• [Exercise details]:
Answer these questions from the BioChemInsight text below:
(a) Which microservice must be started before the pipeline is launched?
(b) How many running processes does a local development deployment of the web UI require?
(c) Which of those processes executes extraction jobs?

Start of Text extract

BioChemInsight can be operated via an interactive web interface or directly from the command line.

Important: Start the PaddleOCR microservice before launching the pipeline. Use DOCKER_PADDLE_OCR and set PADDLEOCR_SERVER_URL in constants.py.

Web Interface 🌐

The modern React-based web interface provides an intuitive platform for processing documents with real-time progress tracking.

Launch the Web Service Locally

The web UI uses asynchronous jobs. A local development deployment therefore needs five running processes:

  1. Redis, used by the task registry, queue state, Celery broker, and result backend.
  2. FastAPI backend.
  3. Queue dispatcher, which moves queued BioChemInsight jobs into Celery.
  4. Celery worker, which executes extraction jobs.
  5. Vite frontend development server.

If you do not want to manage these processes manually, use the Docker Compose deployment below.

End of Text extract
Start of Source material

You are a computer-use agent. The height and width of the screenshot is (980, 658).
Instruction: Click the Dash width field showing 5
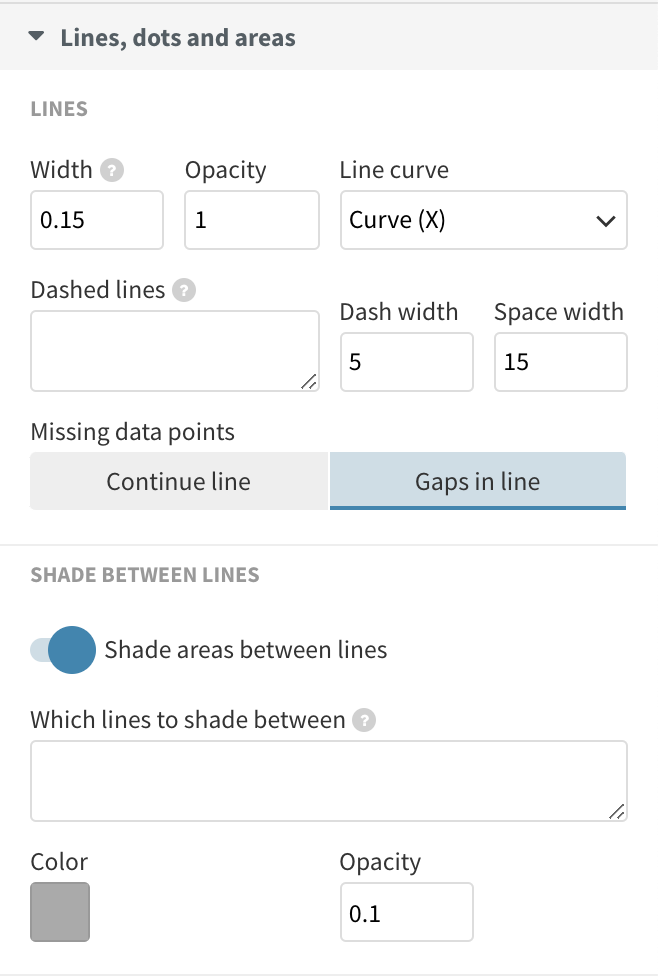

End of Source material

• [Exercise output]:
(a) The PaddleOCR microservice.
(b) Five.
(c) The Celery worker.